In 2015, TIMSS survey participated only pupils of fourth year of basic schools. The results in maths and natural sciences were again above average. Whereas in natural sciences the results are relatively constant as compared with previous testing years, in maths the pupils have not yet achieved the level of 1997.
In 2019, a TIMSS survey was conducted again with the participation of pupils of fourth year of basic schools. The results were published by the end of 2020. For the first time, testing was entered electronically on computers or tablets. In both subjects, the pupils achieved above-average results, even comparable to 1995.
The next data collection will take place in 2023.
In 1998, the IEA SITES (Second Information Technology in Education Study) research project was launched, which concentrated on the level of information technology equipment at basic schools and upper secondary schools and its use. Czechia also participated in this project. The results provided information on ICT equipment at schools, teacher training in ICT and ICT implementation in education in different countries. SITES Module 2 (M2) was carried out in 2000–2002 focusing on research into modern teaching methods using ICT. It was led by the Faculty of Education of the Charles University. Czechia did not participate in the SITES Module 3 (2005–2007), investigating how and to what extent ICT is being used in teaching and how it contributes to its support and improvement.

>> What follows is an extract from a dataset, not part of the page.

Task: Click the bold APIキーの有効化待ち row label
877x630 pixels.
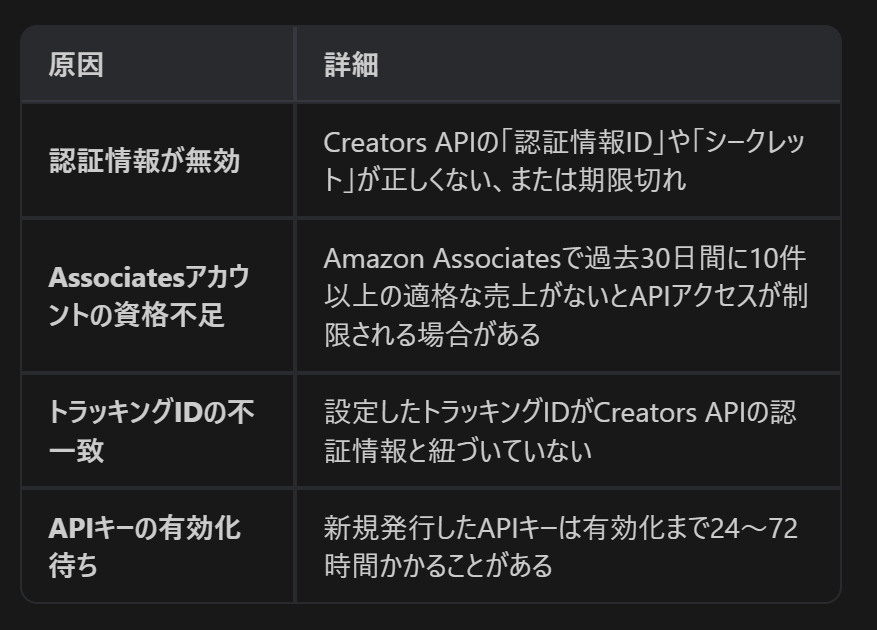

In spring 2013, the main data collection of the ICILS project (International Computer and Information Literacy Study) was carried out in the 8th grades of basic school. The aim was to acquire information on the pupils’ skills in the area of the computer and information literacy. The results of the research were published in 2014. The results of the Czech pupils in the test of computer and information literacy were the best from all the participating countries.
In 1999, the IEA CIVIC (Civic Education Study) research was carried out in Czechia. It focused on the civic education in the 8th grade of basic school and the 3rd year of upper secondary school. The knowledge of Czech pupils was above average, but their attitudes were surprising – above all their reluctance to take part in public benefit activities. In the international comparison, Czech pupils of upper secondary schools showed mediocre knowledge and skills in civic education, their concern about political activities was passive, and their confidence in state institutions below the international average.
Another cycle of the civic education research ICCS (International Civic and Citizenship Education Study) took place in 2009. The pupils in the 8th grade of the school attendance were tested. Czech pupils demonstrated above-average knowledge as compared with other countries, even if the comparison with the Civic Education Study (1999) and (2009) has shown a statistically significant knowledge drop. The pupils were relatively reluctant to participate in the future (parliamentary) election and were rather distrustful of political parties. Czech pupils demonstrated above-average knowledge of the EU and Europe; on the other hand, they have a weaker sense of European identity and belonging to Europe than their peers in other European nations.